━━━━━ ENTRIES PROVIDED

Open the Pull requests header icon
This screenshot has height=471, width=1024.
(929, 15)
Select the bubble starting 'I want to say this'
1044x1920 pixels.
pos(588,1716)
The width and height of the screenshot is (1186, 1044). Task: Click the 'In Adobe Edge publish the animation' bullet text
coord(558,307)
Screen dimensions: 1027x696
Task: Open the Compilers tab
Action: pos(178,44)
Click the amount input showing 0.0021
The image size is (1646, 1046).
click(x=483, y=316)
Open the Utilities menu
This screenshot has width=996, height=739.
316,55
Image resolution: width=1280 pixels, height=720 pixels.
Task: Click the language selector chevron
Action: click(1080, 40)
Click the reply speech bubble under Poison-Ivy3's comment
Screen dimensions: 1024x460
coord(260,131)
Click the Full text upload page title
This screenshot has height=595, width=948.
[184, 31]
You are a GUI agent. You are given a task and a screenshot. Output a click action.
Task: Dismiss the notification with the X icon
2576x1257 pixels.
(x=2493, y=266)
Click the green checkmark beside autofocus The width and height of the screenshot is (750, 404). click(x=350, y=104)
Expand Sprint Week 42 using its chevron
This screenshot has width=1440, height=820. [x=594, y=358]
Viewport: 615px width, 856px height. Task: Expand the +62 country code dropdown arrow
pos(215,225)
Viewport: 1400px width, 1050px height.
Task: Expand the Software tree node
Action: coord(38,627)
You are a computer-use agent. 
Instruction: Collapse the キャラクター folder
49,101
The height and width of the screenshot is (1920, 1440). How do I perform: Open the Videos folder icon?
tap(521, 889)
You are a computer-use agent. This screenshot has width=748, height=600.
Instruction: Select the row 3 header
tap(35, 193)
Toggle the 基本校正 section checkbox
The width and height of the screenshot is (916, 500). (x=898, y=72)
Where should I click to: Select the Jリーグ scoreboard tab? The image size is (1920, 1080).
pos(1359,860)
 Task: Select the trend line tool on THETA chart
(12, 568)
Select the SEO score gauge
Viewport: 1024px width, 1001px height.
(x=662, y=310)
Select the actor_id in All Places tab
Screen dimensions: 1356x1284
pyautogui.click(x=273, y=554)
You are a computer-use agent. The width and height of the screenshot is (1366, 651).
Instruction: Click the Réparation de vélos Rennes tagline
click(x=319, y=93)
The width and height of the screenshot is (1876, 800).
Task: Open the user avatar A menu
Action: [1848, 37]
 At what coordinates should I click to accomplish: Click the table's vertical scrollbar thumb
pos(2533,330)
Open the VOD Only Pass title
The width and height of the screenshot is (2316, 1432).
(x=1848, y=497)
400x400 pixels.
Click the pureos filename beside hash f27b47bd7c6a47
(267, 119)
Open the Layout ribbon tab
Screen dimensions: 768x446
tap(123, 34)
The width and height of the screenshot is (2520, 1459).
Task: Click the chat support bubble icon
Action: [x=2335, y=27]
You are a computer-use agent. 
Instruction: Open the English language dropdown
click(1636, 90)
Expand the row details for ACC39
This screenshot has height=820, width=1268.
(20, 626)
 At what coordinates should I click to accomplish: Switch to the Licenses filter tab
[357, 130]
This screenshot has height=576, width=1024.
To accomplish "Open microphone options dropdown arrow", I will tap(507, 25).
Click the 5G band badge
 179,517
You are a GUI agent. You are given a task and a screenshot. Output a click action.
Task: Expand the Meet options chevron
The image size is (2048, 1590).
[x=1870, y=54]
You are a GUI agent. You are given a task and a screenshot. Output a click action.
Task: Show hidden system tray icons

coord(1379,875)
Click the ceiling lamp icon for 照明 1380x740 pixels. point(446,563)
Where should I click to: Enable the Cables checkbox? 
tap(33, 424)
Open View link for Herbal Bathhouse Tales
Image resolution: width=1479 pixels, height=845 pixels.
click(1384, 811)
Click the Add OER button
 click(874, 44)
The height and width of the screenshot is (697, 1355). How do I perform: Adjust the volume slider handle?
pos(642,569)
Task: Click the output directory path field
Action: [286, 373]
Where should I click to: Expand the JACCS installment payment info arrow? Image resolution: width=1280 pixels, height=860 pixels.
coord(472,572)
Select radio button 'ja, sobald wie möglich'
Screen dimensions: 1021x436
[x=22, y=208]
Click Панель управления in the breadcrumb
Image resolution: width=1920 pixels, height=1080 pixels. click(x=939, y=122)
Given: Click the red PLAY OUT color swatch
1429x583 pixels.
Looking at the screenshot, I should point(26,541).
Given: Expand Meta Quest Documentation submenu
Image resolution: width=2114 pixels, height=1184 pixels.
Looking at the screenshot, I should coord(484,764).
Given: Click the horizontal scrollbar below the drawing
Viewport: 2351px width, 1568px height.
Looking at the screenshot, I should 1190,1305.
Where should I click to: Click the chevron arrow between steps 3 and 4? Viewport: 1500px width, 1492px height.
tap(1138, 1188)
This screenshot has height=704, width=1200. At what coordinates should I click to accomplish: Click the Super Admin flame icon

━━━━━━━━━━

| YOUR GOAL |
Which lines of the material run from the line with "You are a computer-use agent. The" up to and including the line with "(x=1848, y=497)"? Copy them out word for word.

| WRITTEN ANSWER |
You are a computer-use agent. The width and height of the screenshot is (1366, 651).
Instruction: Click the Réparation de vélos Rennes tagline
click(x=319, y=93)
The width and height of the screenshot is (1876, 800).
Task: Open the user avatar A menu
Action: [1848, 37]
 At what coordinates should I click to accomplish: Click the table's vertical scrollbar thumb
pos(2533,330)
Open the VOD Only Pass title
The width and height of the screenshot is (2316, 1432).
(x=1848, y=497)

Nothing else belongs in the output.